‘Goed en veilig gedrag in het verkeer moet uitgelokt worden’

SWOV voert onderzoek uit. Bron: Archief VERKEERSNET

Erik Asmussen is oprichter en oud-directeur van de Stichting Wetenschappelijk Onderzoek Verkeersveiligheid (SWOV). Hij is inmiddels de 90 gepasseerd, maar is nog altijd trots op zijn bijdrage aan het ‘beheerst’ maken van het wegverkeer. Tegelijkertijd ziet hij nieuwe uitdagingen en hamert hij op een goede uitvoering van veiligheidsprincipes in de praktijk. De kern voor hem is en blijft: het ‘uitlokken’ van goed en dus veilig gedrag.

Asmussen geldt als de grondlegger van het wetenschappelijk onderzoek naar verkeersveiligheid in Nederland en heeft hiermee mee de basis gelegd voor ‘Duurzaam Veilig Wegverkeer’, de door de OECD onlangs nog geroemde proactieve systeemaanpak van onveilige situaties. Peter van der Knaap, de huidige directeur van SWOV, zocht hem op, samen met VU-onderzoeker Berry den Brinker.

Systeemaanpak: alle partijen dragen bij

Het verkeer veiliger maken is ingewikkeld en vraagt de inzet van veel partijen, erkent Asmussen. Maar juist een systematische aanpak vindt hij belangrijk. “Alles hangt van alles af. Je kunt er niet iets uithalen en denken: dat is geregeld. Infrastructuur, voertuigen, handhaving, alles hangt met elkaar samen.”

Met een systematische aanpak boek je resultaten, zegt hij. Het geheim van het succes schuilt volgens Asmussen in de focus op wat partijen kúnnen doen om het verkeer inherent veiliger te maken. “Zie het als één systeem en kijk wat je ermee kunt doen, dan kun je wat.”

Daar ligt ook de sleutel tot verantwoordelijkheid, stelt hij. De oude campagne ‘Wees een heer in het verkeer’ doet volgens hem louter een appèl op gedrag. Maar het kan anders, benadrukt hij.
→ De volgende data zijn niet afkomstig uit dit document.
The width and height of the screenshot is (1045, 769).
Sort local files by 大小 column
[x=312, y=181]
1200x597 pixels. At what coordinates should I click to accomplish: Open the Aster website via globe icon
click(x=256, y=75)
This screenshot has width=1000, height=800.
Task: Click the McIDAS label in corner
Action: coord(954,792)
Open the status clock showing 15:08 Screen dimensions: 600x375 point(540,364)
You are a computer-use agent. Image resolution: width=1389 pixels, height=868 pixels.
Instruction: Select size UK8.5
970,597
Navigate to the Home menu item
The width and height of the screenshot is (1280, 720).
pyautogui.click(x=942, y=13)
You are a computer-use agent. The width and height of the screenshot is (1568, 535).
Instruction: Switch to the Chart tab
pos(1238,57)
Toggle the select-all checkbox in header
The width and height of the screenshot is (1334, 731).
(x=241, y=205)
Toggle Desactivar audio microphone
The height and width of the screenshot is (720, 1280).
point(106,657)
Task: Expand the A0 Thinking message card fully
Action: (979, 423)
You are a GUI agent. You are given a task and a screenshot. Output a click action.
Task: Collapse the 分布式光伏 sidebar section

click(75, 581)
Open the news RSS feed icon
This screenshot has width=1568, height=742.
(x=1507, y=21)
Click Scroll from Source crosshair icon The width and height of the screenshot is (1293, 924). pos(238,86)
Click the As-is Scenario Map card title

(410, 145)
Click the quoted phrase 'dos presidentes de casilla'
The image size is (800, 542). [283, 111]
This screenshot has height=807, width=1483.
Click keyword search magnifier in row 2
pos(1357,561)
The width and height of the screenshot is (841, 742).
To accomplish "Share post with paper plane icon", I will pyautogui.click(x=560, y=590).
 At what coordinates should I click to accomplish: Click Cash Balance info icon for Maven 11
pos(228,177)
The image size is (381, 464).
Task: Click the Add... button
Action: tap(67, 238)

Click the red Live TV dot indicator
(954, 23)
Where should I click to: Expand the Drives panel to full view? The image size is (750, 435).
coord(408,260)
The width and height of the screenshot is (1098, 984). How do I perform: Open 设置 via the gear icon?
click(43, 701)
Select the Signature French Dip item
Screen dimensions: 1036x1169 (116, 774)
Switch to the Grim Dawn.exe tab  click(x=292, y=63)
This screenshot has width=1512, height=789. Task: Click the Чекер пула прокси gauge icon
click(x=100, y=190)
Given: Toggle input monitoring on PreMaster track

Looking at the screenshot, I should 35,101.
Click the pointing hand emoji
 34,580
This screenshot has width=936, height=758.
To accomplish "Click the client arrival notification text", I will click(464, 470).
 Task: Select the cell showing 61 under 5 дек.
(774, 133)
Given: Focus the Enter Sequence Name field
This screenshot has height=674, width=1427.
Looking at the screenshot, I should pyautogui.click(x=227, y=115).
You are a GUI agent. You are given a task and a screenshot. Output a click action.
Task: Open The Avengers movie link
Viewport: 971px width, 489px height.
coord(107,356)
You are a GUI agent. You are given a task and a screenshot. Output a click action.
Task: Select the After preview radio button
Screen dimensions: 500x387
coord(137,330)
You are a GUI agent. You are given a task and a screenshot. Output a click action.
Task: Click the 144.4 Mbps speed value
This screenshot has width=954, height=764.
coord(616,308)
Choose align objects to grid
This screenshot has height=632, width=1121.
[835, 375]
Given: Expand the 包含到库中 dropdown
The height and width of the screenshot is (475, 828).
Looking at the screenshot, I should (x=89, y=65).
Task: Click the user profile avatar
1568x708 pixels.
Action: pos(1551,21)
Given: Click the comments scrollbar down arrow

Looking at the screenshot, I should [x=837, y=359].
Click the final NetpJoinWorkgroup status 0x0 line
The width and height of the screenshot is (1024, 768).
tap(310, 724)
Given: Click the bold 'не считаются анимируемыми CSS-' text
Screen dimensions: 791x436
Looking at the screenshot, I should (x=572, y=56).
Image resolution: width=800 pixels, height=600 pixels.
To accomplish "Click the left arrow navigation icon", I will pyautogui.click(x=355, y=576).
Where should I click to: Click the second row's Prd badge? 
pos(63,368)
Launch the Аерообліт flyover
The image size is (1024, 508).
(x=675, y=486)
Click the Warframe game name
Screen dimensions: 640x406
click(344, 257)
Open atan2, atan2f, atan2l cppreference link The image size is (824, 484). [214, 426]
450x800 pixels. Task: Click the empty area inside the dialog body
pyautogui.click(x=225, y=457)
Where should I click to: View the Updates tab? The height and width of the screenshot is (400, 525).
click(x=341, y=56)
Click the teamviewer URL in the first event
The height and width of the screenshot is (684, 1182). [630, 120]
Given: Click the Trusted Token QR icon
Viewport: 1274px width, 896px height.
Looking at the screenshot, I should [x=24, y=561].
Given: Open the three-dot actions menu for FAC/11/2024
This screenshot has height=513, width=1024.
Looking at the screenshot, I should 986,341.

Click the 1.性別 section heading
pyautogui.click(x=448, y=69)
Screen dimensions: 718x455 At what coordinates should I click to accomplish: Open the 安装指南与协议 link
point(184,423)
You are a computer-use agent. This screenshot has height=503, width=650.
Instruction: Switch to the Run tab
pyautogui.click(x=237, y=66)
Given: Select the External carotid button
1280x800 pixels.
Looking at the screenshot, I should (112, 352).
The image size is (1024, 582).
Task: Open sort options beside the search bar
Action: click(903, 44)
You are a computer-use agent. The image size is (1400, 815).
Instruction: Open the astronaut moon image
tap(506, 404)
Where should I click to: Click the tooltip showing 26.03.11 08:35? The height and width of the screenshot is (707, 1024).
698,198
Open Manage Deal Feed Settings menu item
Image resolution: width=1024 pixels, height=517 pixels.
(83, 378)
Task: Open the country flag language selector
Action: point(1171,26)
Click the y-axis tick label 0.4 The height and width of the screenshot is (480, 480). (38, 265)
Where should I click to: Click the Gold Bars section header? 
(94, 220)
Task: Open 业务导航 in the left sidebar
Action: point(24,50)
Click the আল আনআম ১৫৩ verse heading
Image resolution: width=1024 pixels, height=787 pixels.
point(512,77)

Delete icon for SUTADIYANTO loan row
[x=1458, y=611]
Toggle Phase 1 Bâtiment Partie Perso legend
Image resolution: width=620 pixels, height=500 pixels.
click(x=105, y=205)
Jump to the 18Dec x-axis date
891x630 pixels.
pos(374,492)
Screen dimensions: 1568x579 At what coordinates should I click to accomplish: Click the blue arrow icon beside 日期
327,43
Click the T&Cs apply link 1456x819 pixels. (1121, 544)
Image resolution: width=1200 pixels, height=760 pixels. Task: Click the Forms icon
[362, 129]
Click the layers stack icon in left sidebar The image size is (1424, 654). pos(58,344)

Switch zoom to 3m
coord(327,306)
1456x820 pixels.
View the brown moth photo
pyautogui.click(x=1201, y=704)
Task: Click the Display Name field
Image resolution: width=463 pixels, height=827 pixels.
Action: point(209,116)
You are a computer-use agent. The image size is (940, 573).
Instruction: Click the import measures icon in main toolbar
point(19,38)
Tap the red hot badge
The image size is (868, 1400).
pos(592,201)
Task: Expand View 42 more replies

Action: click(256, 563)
Hij wijst op het systematisch ontwikkelen van ‘beheerst verkeer’, waarbij categorieën en de inrichting van wegen veilige snelheden als het ware afdwingen. “Je hoeft je niet afhankelijk te maken van het gedrag van verkeersdeelnemers.”

Goed verkeersgedrag moet uitgelokt worden

Toezicht is altijd een lastige zaak geweest, ook voor de politie zelf, omdat het moeilijk te beheersen is, zo stelt Asmussen. “Verkeerstoezicht is nodig, dat is duidelijk, maar tot hoever wil je gaan?” Je kunt niet achter elke lantarenpaal een agent zetten: zo’n samenleving willen we niet en het is ook te kostbaar, vindt hij.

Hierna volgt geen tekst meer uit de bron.